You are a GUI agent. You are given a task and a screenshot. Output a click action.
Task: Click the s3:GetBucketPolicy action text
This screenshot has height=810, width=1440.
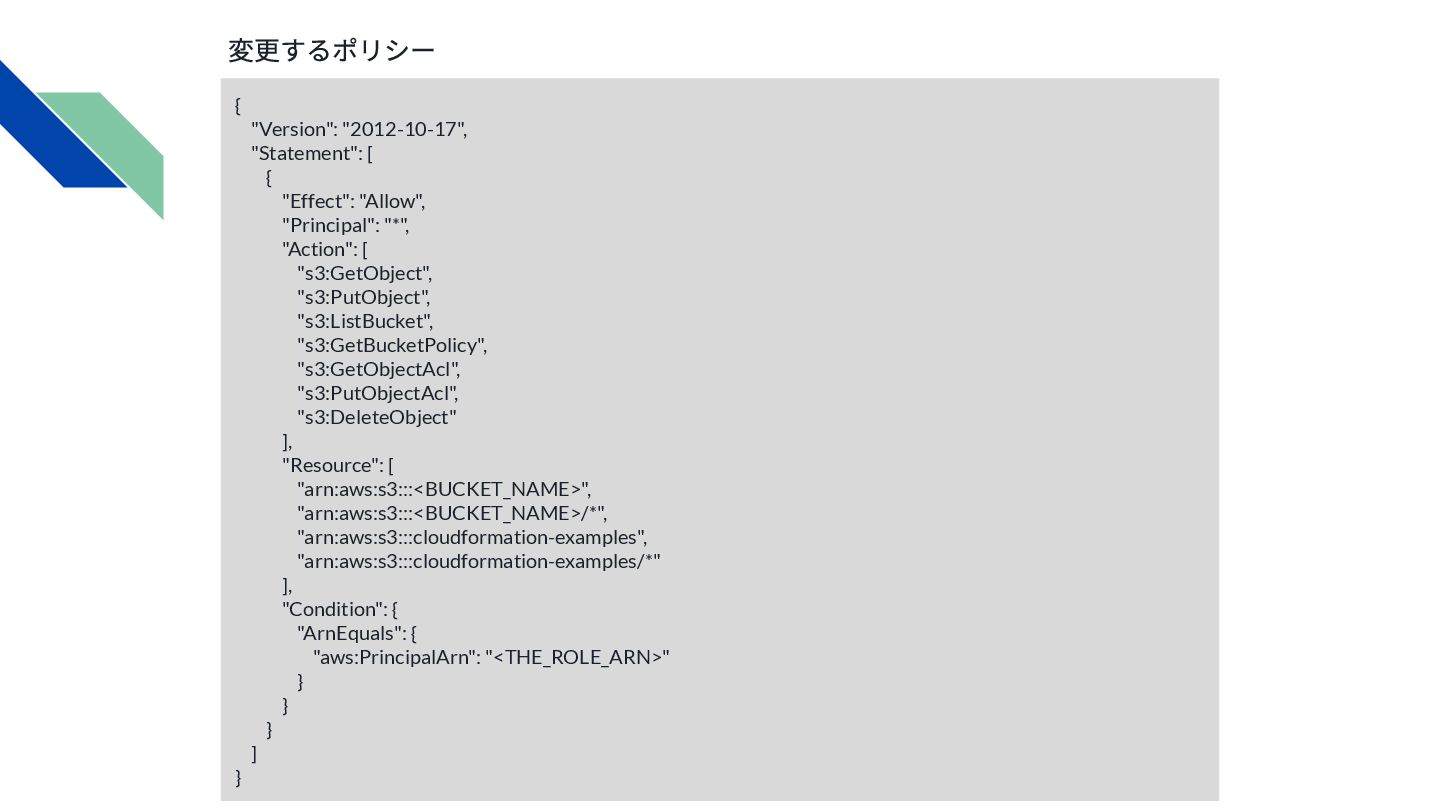tap(391, 345)
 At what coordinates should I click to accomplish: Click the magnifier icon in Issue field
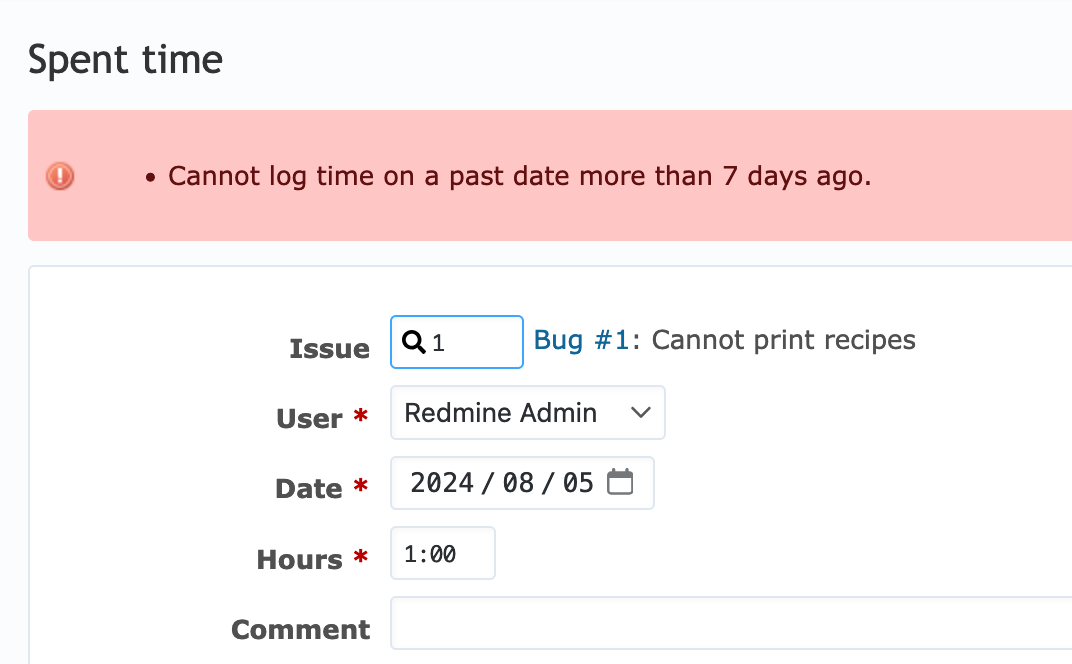pyautogui.click(x=414, y=341)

.....

■ INSTRUCTIONS TO FOLLOW
Restate the entries verbatim, without pictures.

■ FINISHED EXERCISE
You are a GUI agent. You are given a task and a screenshot. Output a click action.
Task: Click the s3:GetBucketPolicy action text
This screenshot has height=810, width=1440.
tap(391, 345)
 At what coordinates should I click to accomplish: Click the magnifier icon in Issue field
pyautogui.click(x=414, y=341)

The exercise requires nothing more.